# STATED EXERCISE
Rewrite all of the material below with "screen image" substituted for every "screenshot", and change nothing else. Leave out the pictures.

::::

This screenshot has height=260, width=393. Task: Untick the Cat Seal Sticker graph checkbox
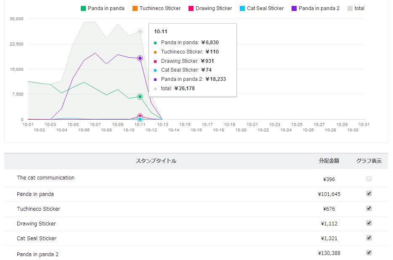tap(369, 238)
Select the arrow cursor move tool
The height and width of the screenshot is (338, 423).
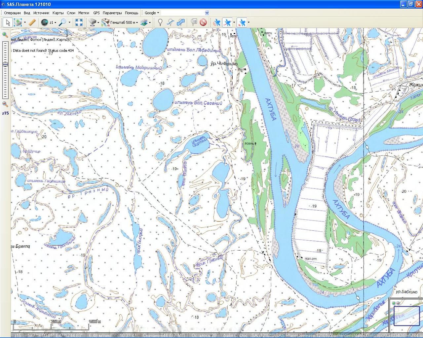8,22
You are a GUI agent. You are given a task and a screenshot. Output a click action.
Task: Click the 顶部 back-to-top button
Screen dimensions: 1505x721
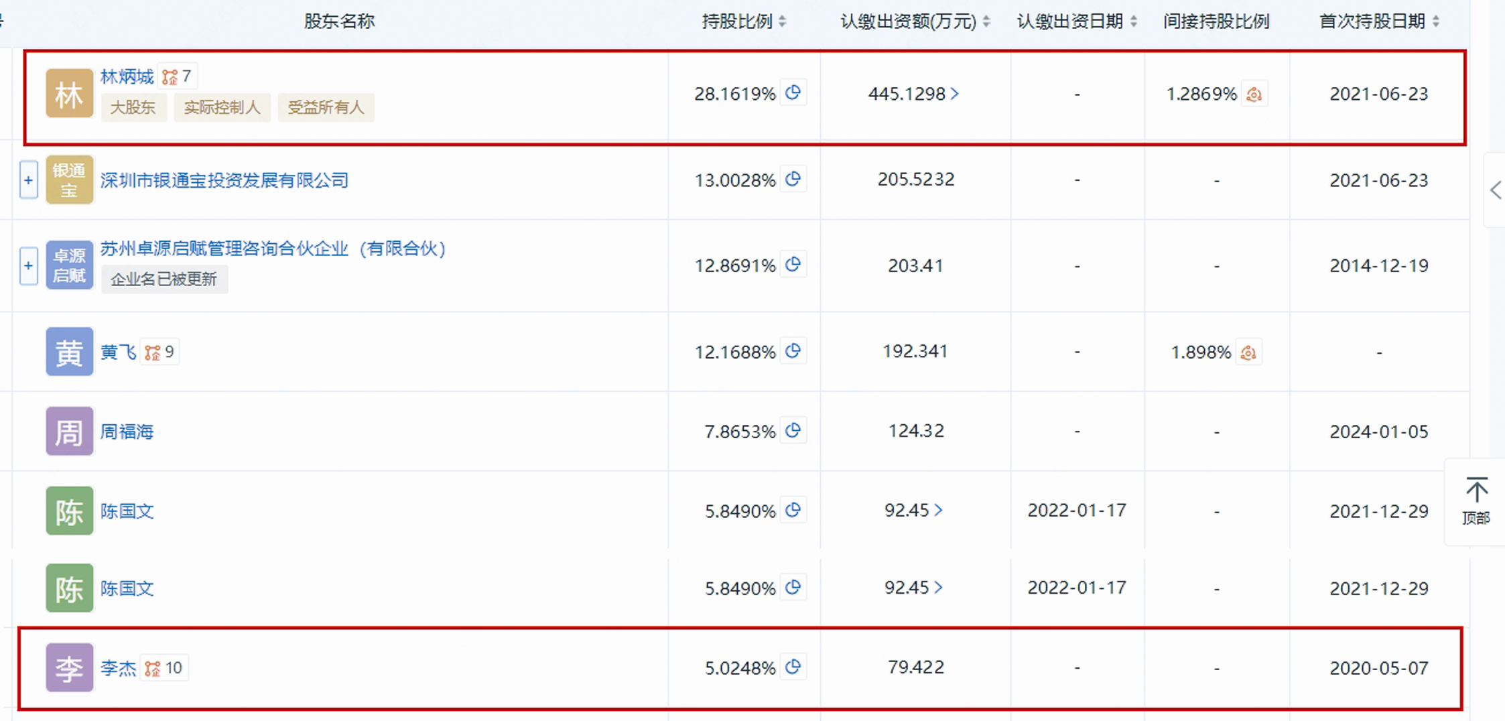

::::

# OUTPUT OF THE EXERCISE
This screen image has height=260, width=393. Task: Untick the Cat Seal Sticker graph checkbox
tap(369, 238)
Select the arrow cursor move tool
The height and width of the screen image is (338, 423).
8,22
You are a GUI agent. You are given a task and a screen image. Output a click action.
Task: Click the 顶部 back-to-top button
Screen dimensions: 1505x721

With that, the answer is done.